Zoe Dell Nutter’s greatest contributions to aviation were born from her vision and dream that the aviation industry should have its own hall of fame and an annual gathering of aviation legends.” She has spent more than 80 years promoting aviation and the airline industry. Her insistence and drive helped create the National Aviation Hall of Fame in Dayton, Ohio, where she has lived since 1965.
Nutter is also a Charter Member of the “Living Legends of Aviation” and has been a consistent supporter since day one of the work that Kiddie Hawk Air Academy is doing in teaching children to fly. In January 2009, at the 6th annual “Living Legends of Aviation Awards,” Zoe Dell was presented the prestigious “Bob Hoover Freedom of Flight Award” in recognition for her lifelong dedication to the success of both commercial and general aviation, and was also named the “First Lady of Aviation” by the Legends committee. “I believe it was also important for the Living Legends of Aviation to meet together, to recognize significant contributions to aviation as they happened.”
She loved dancing on stage, and was the principal dance for the San Francisco Ballet, when she was approached from someone from Treasure Island to promote the 1939 Golden Gate International Exposition as its “Pirate” girl. She travelled all over the country by plane, which some people perceived in the 30s and 40s to be very dangerous, to promote the Fair and air travel in general. Her reply was that she never got sick and never had any safety concerns through rough air and turbulent weather. “I’ve never lost my lunch or my luggage,” she replied. She was photographed and promoted aviation in Life Magazine’s feature in its Feb 7, 1938 issue, as the“Most Photographed Girl in the World.”
Right after Pearl Harbor was attacked, due to a leg injury which required surgery, Zoe Dell earned her pilots license. In 1958 Standard Oil asked Zoe Dell to be the official representative to the World’s Fair in Brussels, Belgium. She visited countries around the world meeting and inviting world leaders to the Fair and promoting commercial air travel.
In the early 60s, Zoe Dell was promoting general aviation; William Piper offered her a position at Monarch Aviation in Monterey, California. Aviation was growing, and she was sent to Dayton to put a deposit down on the BedeI for student instruction aircraft. It was there she met her future husband, Ervin “Erv” Nutter. He was CEO and president of Elano Corporation. He headed an important aviation research and development laboratory operated by the U.S. Government.

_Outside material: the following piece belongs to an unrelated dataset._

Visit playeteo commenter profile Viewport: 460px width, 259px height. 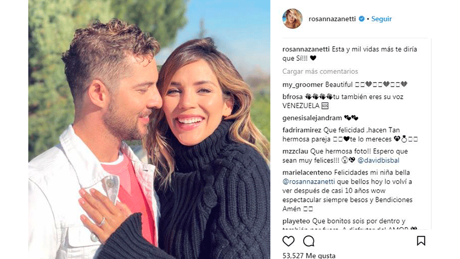point(296,221)
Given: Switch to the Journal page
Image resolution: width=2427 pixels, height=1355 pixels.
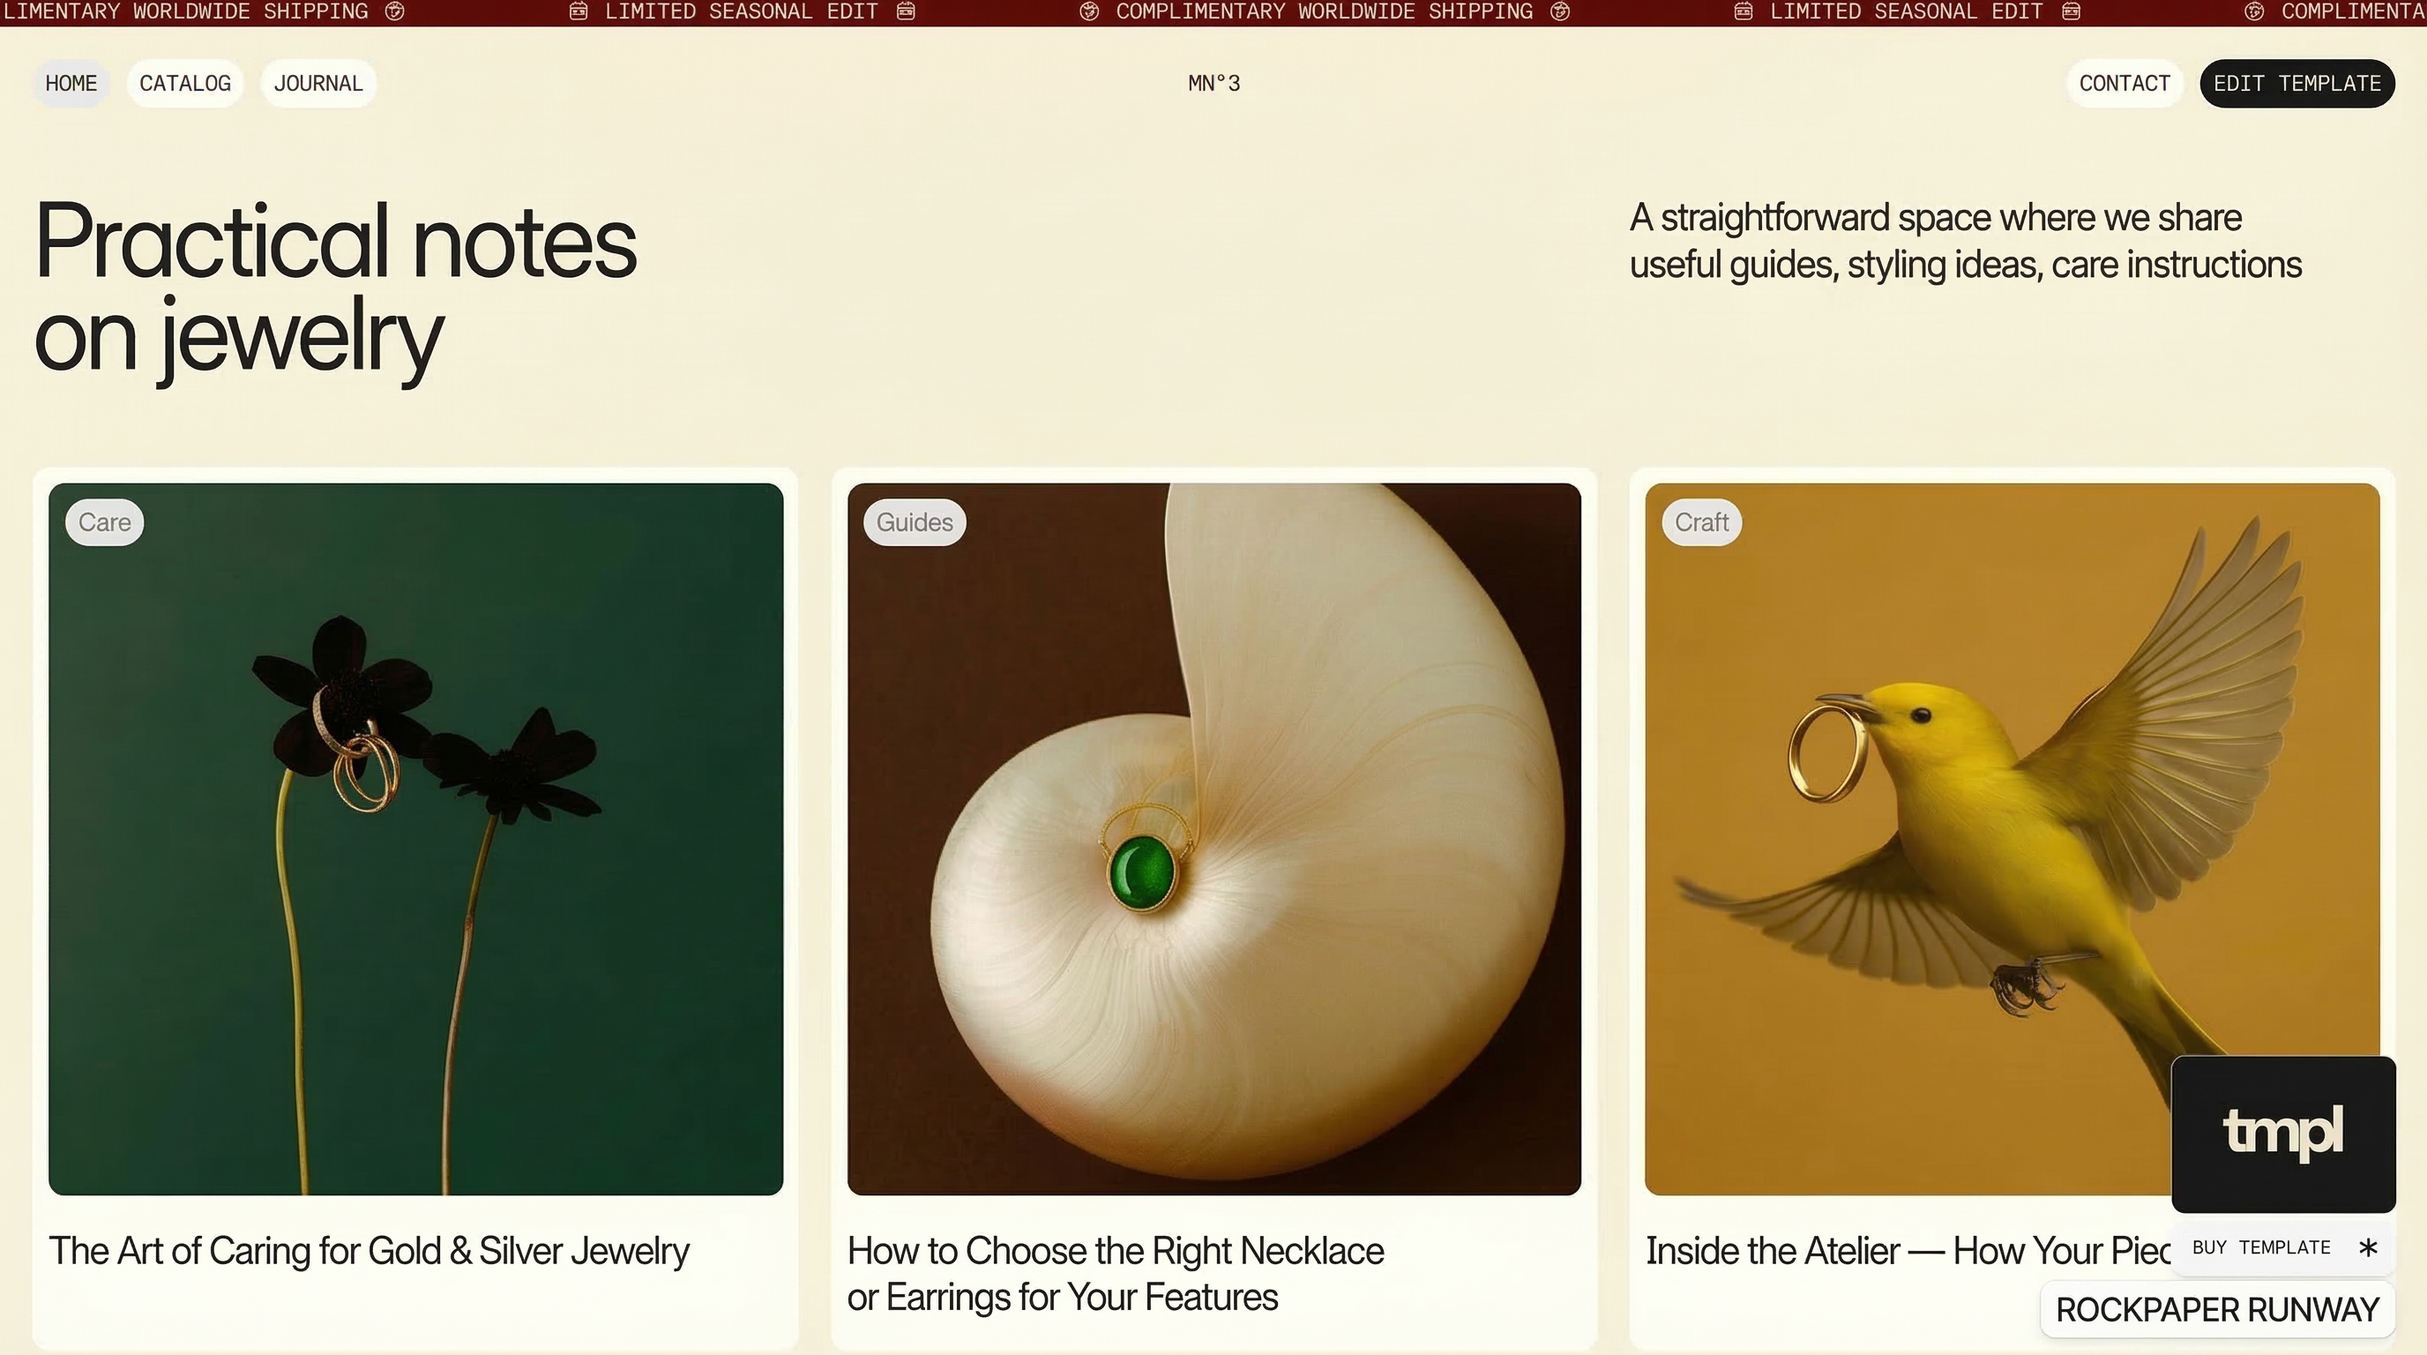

He tested military aircraft and was a member of “The Manhattan Project” building and testing the trigger mechanism for the atomic bomb.
Erv and Zoe Dell flew together many times and became involved with members of the Wright Brothers family. The National Aviation Hall of Fame was chartered shortly thereafter by congress. Although Erv Nutter flew west, Zoe Dell still lives in Dayton Ohio and recently celebrated her one hundred and one birthday. She still actively promotes aviation both at the NAHF and the Living Legends of Aviation.